Sem nenhum recurso excepcional, sem nenhuma invenção surpreendente, Trauffaut vai intercalando à narrativa romanesca, à ação no seu sentido mais lato, profundas digressões ou comentários narrativos – o que lembra em algo o procedimento narrativo do filme que fez com Goddard antes de fama e Cannes, na ocasião da última grande enchente de Paris – que não são simplesmente ilustração da história e da ação propriamente dita, mas a própria história contada pela imagem da história, na medida em que a digressão é o próprio sentimento e o sentimento é uma forma sofisticada de digressão à vida. A história é sempre e desde sempre história sentimental: do conhecimento de Anne, por sob um véu que, ao revelá-la aos poucos, revela o segredo de tudo que é sentido e amado e de tudo que será, já ali, no que é. Esse mesmo olhar que volta inúmeras vezes, em vários contextos e situações, lembrando que a calidez de Anne é a da própria história. Revela também que o amado e o sentido podem vir aos poucos, e sem precisão, como a foto de Muriel, com seu olhar “selvagem”, e eis os dois olhares, no início do filme que marcam o formam o olhar de Claude. O continente aprende a ver com as ilhas. Nem só de olhar de ressaca, com sua vaga negra, funda e destruidora, vive o regime natural do amor. Pode também ser maré cheia, que vem subindo, tomando todo o espaço da planície do coração, uma maré lenta e definitiva, que transforma em mar a terra firme, e aí, navegar é preciso. O amor, seja como for, é o amor (de novo !?). Esse detalhe, presente na feitura do filme, de tão simples, é supreendente: do recorte para a apresentação de Anne sob o véu, - quem é aquela, logo ali, na sala de minha casa - do “beijo de freira”, já no país de gales, em que a música destaca a cena do prosaísmo de origem da brincadeira, dando-lhe uma dimensão única; do longo plano seqüência no lago suíço, a partir do lago, tendo como fundo as margens, tomando o chalé em que Claude e Anne terão sua primeira noite, o ponto zero de um eixo de abcissas e coordenadas sentimentais, que de algum modo orientará toda a vida. A digressão é o solo narrativo, por excelência, de “Duas inglesas e o continente” e ao intercalar a “história” e a imagem que a própria história destaca de si, mostra que a história de um coração é tão elíptica, tão tortuosa, tão cheia de meandros que... quase não é história.

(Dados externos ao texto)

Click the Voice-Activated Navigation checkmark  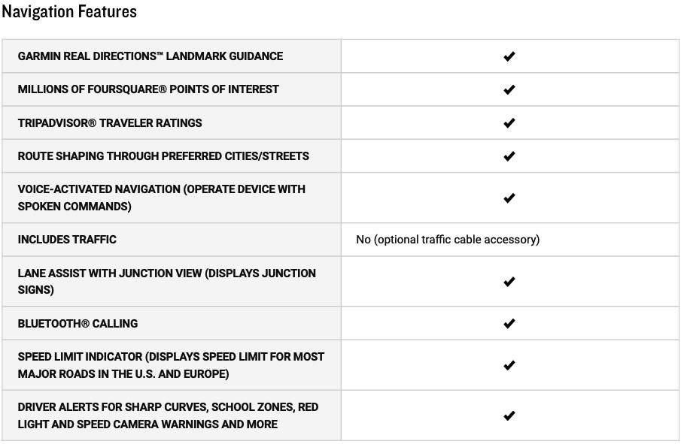click(509, 198)
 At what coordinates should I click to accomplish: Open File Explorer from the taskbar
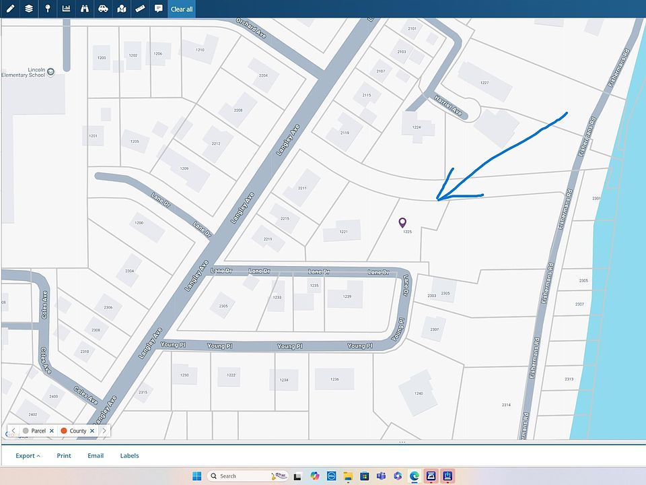pyautogui.click(x=348, y=476)
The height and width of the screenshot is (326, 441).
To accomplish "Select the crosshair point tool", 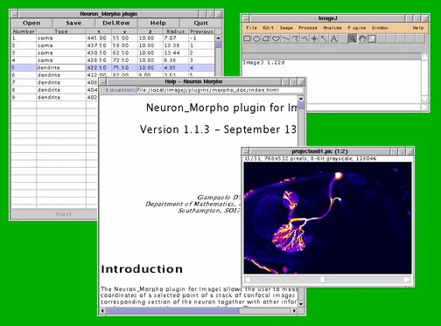I will 314,38.
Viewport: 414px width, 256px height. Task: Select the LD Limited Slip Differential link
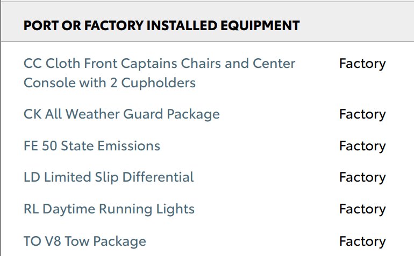(109, 177)
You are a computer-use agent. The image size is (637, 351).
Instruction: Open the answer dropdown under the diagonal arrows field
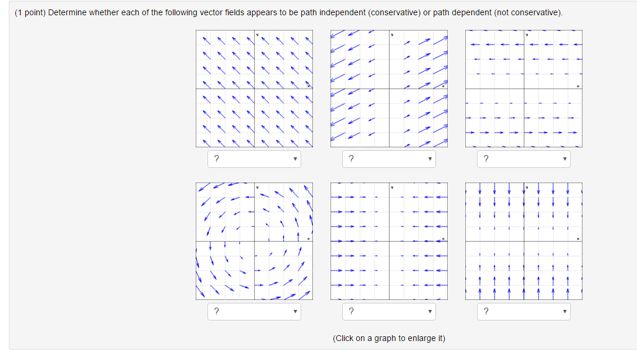click(254, 158)
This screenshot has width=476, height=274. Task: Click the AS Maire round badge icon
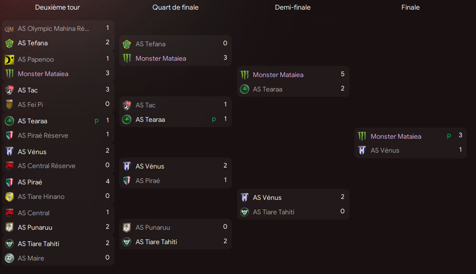point(10,258)
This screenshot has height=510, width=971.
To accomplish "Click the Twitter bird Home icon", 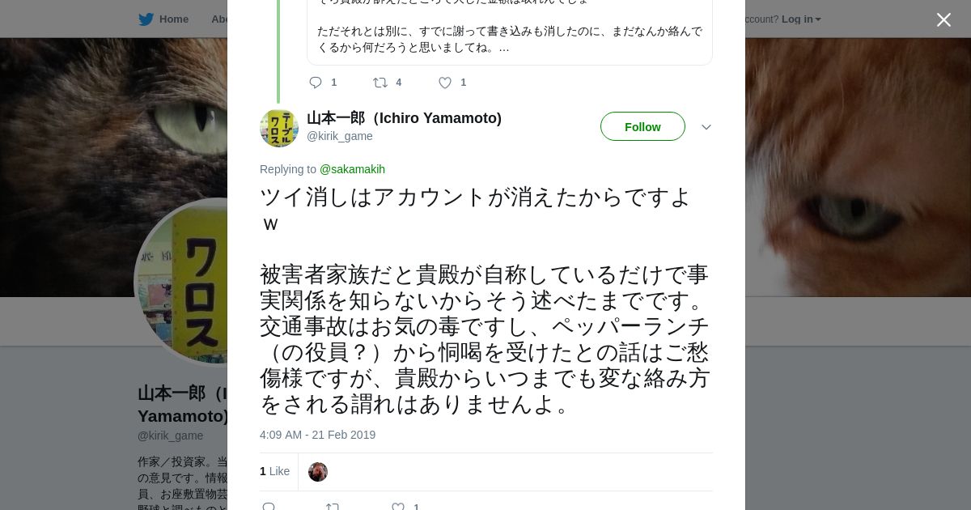I will [x=146, y=19].
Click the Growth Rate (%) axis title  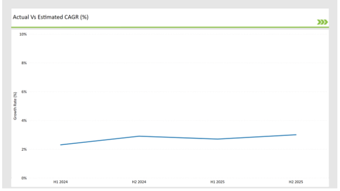click(x=15, y=106)

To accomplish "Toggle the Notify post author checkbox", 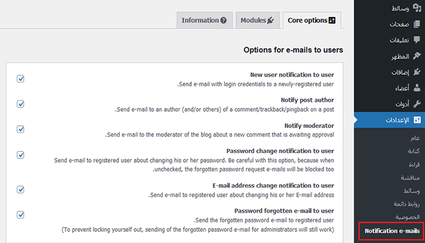I will point(21,104).
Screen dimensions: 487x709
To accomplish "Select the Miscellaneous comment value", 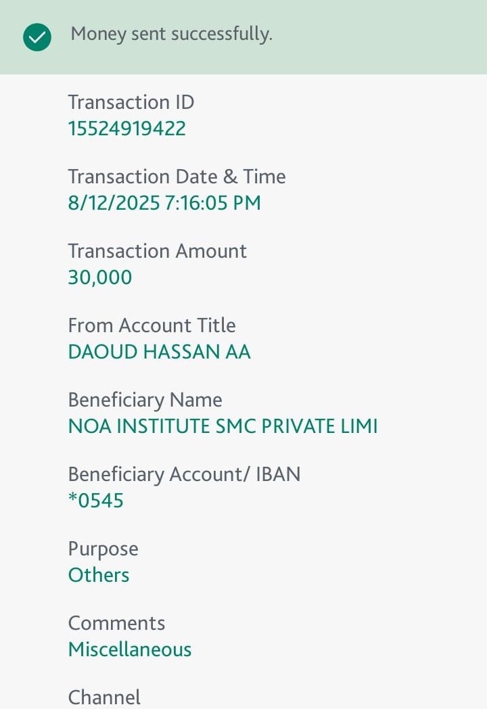I will click(x=130, y=649).
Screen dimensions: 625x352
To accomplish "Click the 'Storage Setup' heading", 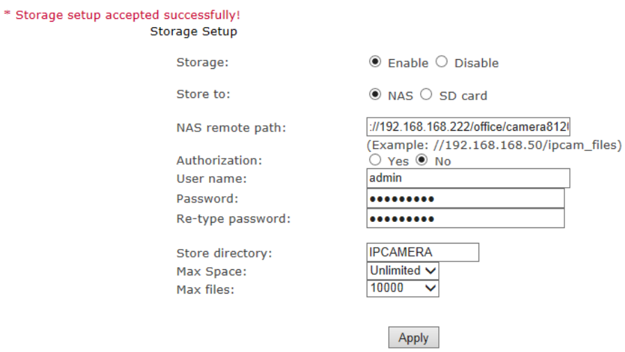I will (x=194, y=32).
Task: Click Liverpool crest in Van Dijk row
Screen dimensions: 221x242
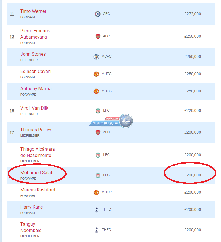Action: [98, 110]
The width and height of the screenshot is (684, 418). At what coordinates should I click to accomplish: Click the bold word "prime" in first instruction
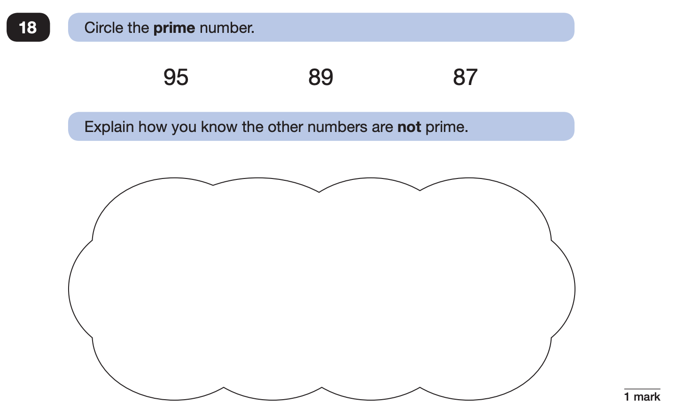coord(174,28)
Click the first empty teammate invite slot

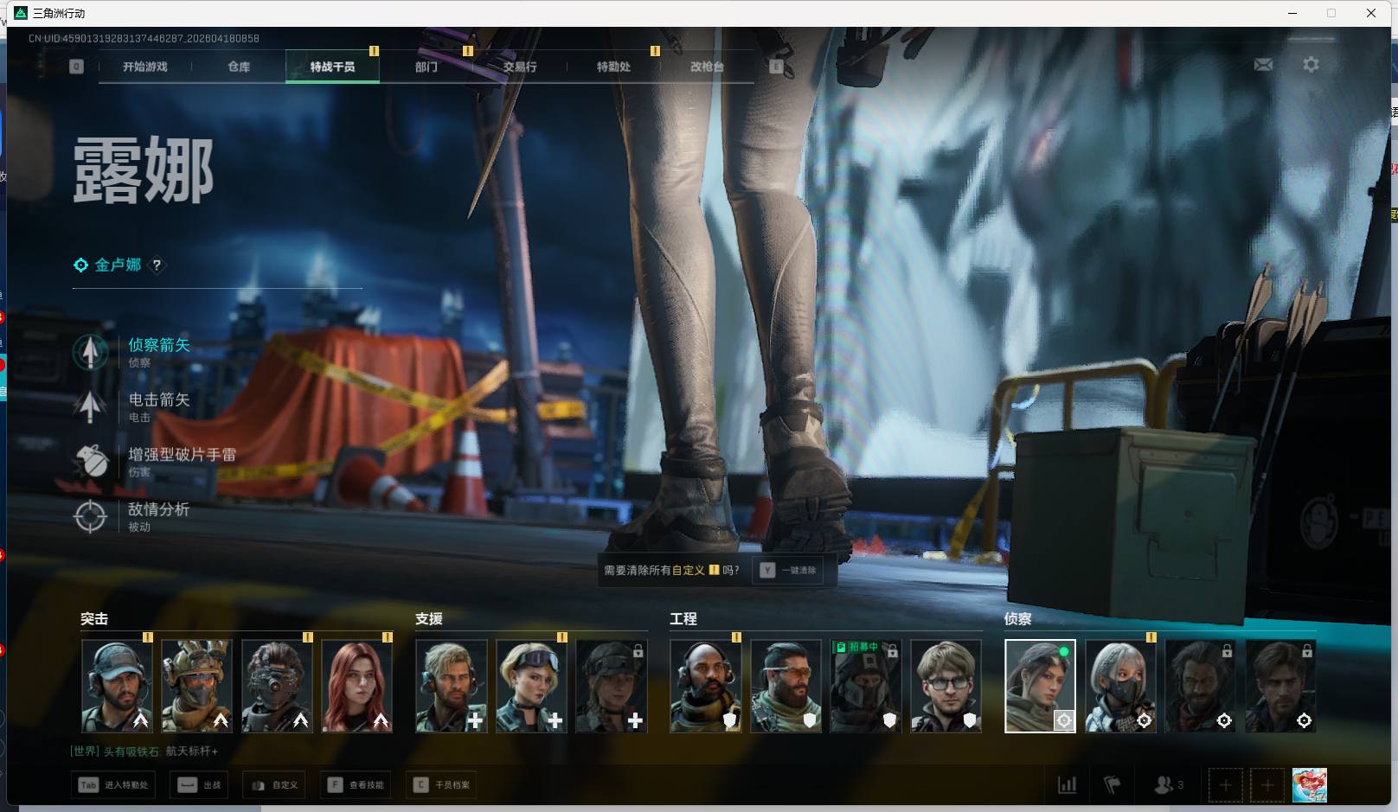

E a história fica por aqui, porque dela mais não conto. Está tudo no filme, para ser visto e revisto. Para encerrar, lembro a cena final, marcante e melancólica: é Claude, ao ver seu reflexo no vidro do carro: envelheci. E poderia completar: o direito a velhice só deveria valer para os que viveram. E são tão poucos os que vivem.


As Duas Inglesas e o Amor/Les Deux Anglaises et le Continent
De François Truffaut, França, 1971
Com Jean-Pierre Léaud, Kika Markham, Stacey Tendeter, Marie Mansard, Sylvia Marriott
Adaptação e diálogos François Truffaut e Jean Gruault
Baseado no romance de Henri-Pierre Roché
Fotografia Nestor Almendros
Música Georges Delerue
Produção Les Films de Carrosse
Cor, 130 minutos (versão original do diretor), 116 minutos (versão exibida na França), 108 minutos (versão exibida nos EUA)
R, ***1/2
Título em Portugal: As Duas Inglesas e o Continente; em inglês, Two English Girls.